Barack Obama: A Quiet Revolutionary
August 27, 2010
May 23, 2011 | Jerome Roos,
First of all, as Roger Pielke Jr. pointed out in a blog post earlier, Huhne essentially announced "targets without policies." There is nothing wrong with enshrining aspirational targets as an institutional framework within which to embed specific policies aimed at meeting those targets. But fetishizing targets themselves, elevating them to the point where they become the principal policy tools to fight climate change, is a dangerous mistake indeed. Without concerted government policies directed at driving down the cost of renewable technologies, a target alone remains merely a statement. In and of itself, it will do very little to make a clean energy transition a reality.
Secondly, the idea that the formalization of the carbon budget will drive private investment in clean energy is wishful thinking at best. Despite the fact that the UK signed its Climate Change Act into law in 2008, private investment in clean energy plunged dramatically from 2009 to 2010. Just two months ago, the Financial Times reported on a Pew survey in which the UK fell sharply from third place to 13th in a table of clean energy investments secured by G-20 economies. Private investment in the UK's clean energy sectors fell from $11bn in 2009 to a mere $3.3bn in 2010.
Thirdly, even if the Green Investment Bank were to generate significant sums of investment, such private investments are likely to pale in comparison to what will be needed to truly transform the UK's energy economy. As Gwyn Prins of the LSE and Steve Rayner of Oxford University demonstrated in their influential paper, The Wrong Trousers, climate policies that rely on caps, limits and targets, combined with top-down market creation, simply "cannot deliver the escape velocity required to get investment in technological innovation into orbit, in time." Indeed, "that calls for something else."
What is called for, then, is epic public investment in research, development, demonstration and deployment of alternative technologies - with the overarching goal of making clean energy cheaper than fossil fuels. Yet the responsibilities of the public sector are entirely missing from the coalition's carbon budget. Apart from a previously standing pledge to sink £3bn into a Green Investment Bank, no commitments have been made whatsoever on increasing government expenditure on clean energy RDD&D. Indeed, the coalition's radical budget cuts are only likely to lead to a further squeeze in the overall green budget.
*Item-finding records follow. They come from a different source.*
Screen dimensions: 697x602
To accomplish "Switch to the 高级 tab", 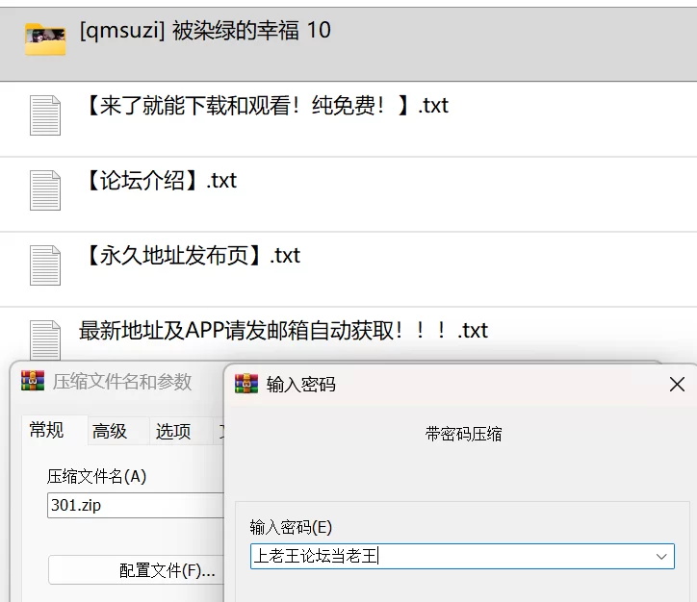I will 110,431.
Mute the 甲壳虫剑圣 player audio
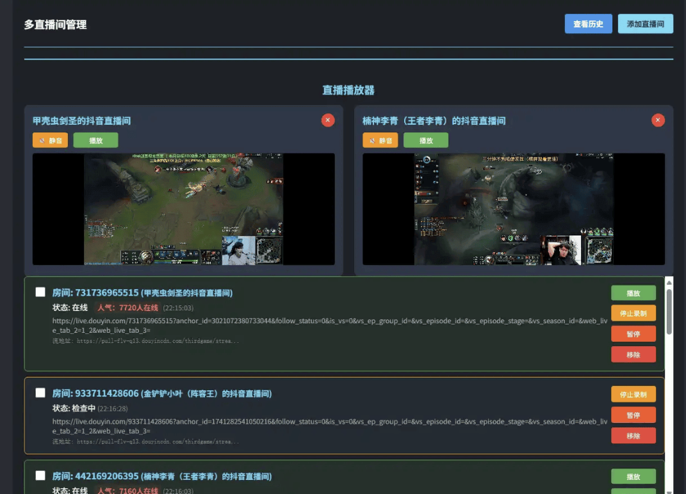Viewport: 686px width, 494px height. coord(50,139)
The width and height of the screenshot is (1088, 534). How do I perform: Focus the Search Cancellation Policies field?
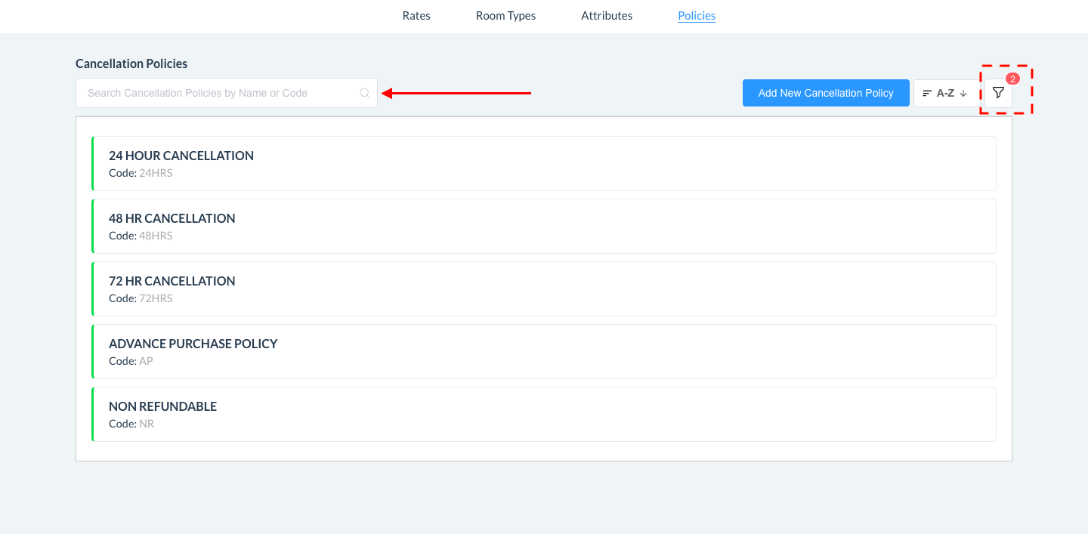[219, 93]
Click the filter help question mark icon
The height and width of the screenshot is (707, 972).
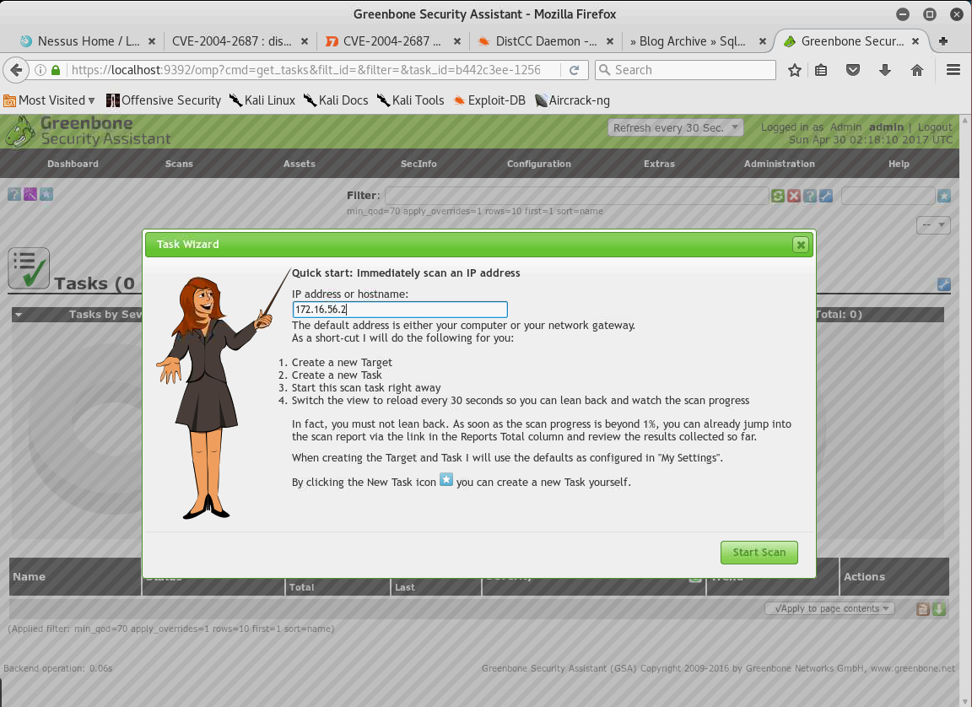pyautogui.click(x=809, y=196)
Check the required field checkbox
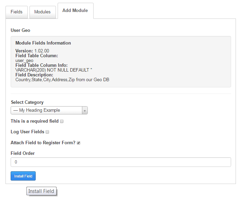This screenshot has height=197, width=239. (62, 121)
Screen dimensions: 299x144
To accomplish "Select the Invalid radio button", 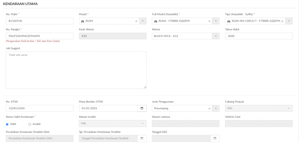I will [29, 124].
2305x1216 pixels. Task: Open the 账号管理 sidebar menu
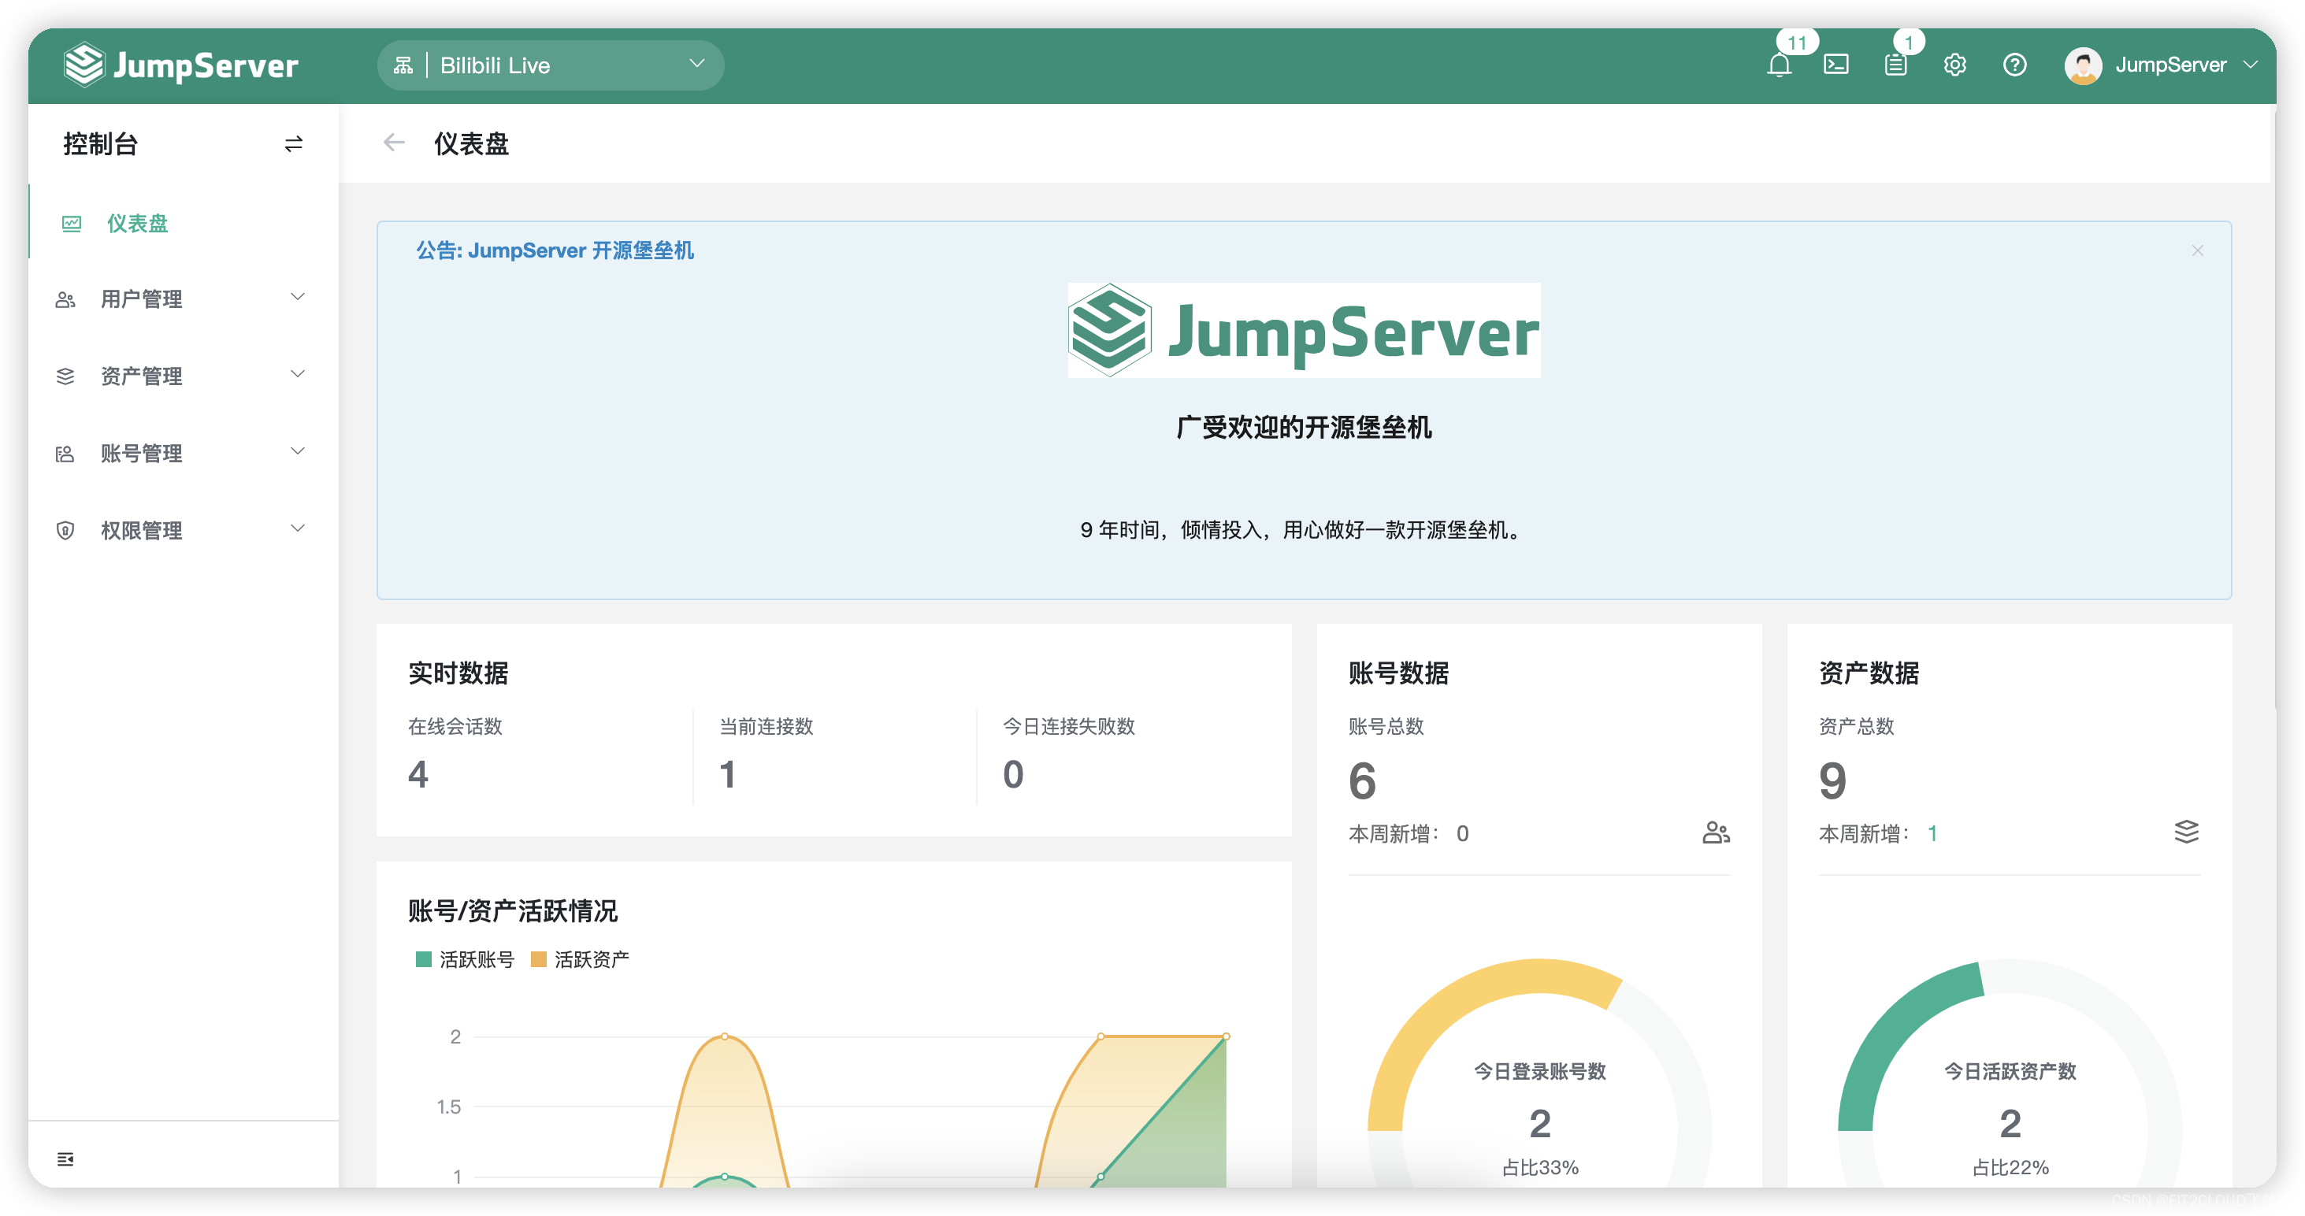(x=143, y=453)
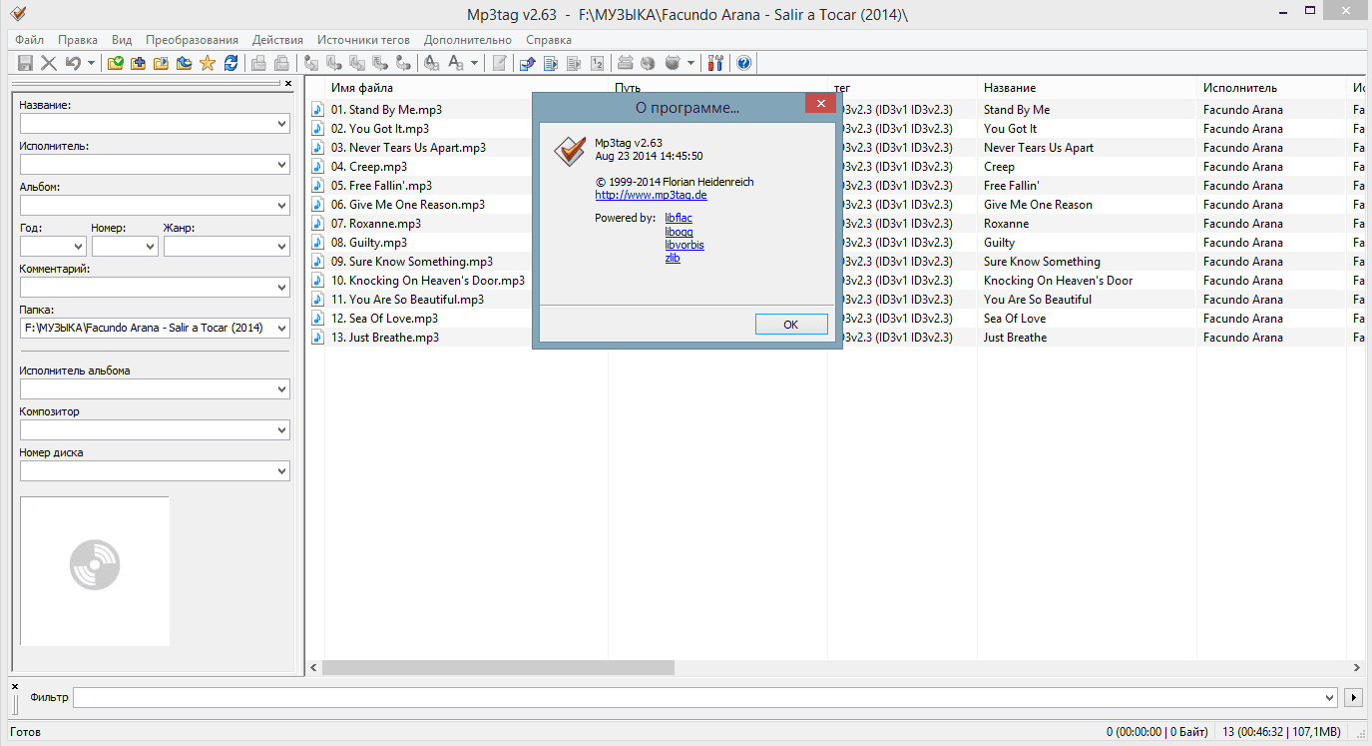Click the yellow star favorites icon

pos(208,63)
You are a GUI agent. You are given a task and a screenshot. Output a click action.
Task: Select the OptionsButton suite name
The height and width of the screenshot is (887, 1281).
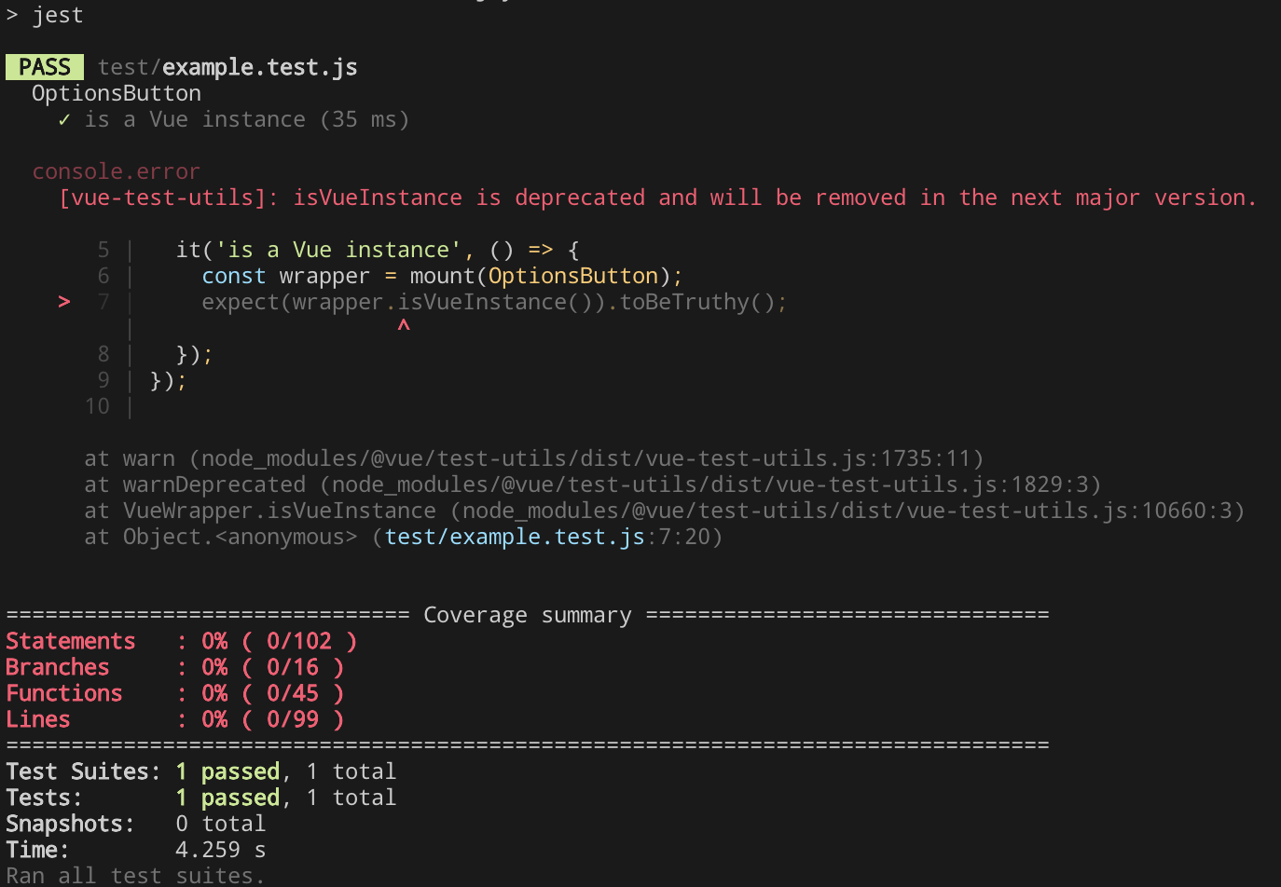click(x=116, y=92)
The bottomline is that the coalition's carbon cuts and its budget cuts are not compatible, as the latter will inevitably drown out the principal policy lever (public investment) by which the former can be accomplished.
Seen in this light, the statement by Connie Hedegaard, the EU's climate chief, that the UK carbon budget was "a recognition that to be very ambitious on public spending [cuts] does not mean you can't be ambitious on climate change targets," sounds rather empty. Indeed, one can always be ambitious on budget cuts and climate targets at the same time; but it's not setting the targets that's the problem - it's meeting them. Indeed, even if we were to subscribe to the magical thinking of "targets without policies," the targets themselves - as the Guardian pointed out in an editorial - are full of "important (and still undefined) exemptions for energy-intensive industries, which could in the end render the targets hollow."
The only real alternative, as I wrote before, is to forget about the budget deficit and invest in the green economy now. In this respect, the UK has an inspirational legacy to aspire to: Churchill's war economy. David Cameron and the Conservative Party may have forgotten that the UK government took a leading role in transforming the country from a crisis-ridden laissez-faire economy in the 1930s to the impressive war machine of the 1940s, virtually transforming factories overnight through massive debt-financed public investment. Such an approach has recently been favored by Gerry Holtham at the Institute for Public Policy Research in Going for Growth.
In this respect, it is also good to remember that, after the War, the national debt stood at 250 percent of GDP, making today's 53.3 percent look like a joke in comparison. Yet the post-war years saw some of the highest growth levels in UK history as the public investments made during the war paid off by transforming the technological base of the UK economy and feeding into vast productivity increases. All of this just goes to show that despite the dominant narrative on both the carbon budget and the public budget, there is still room to move - and there is still an alternative.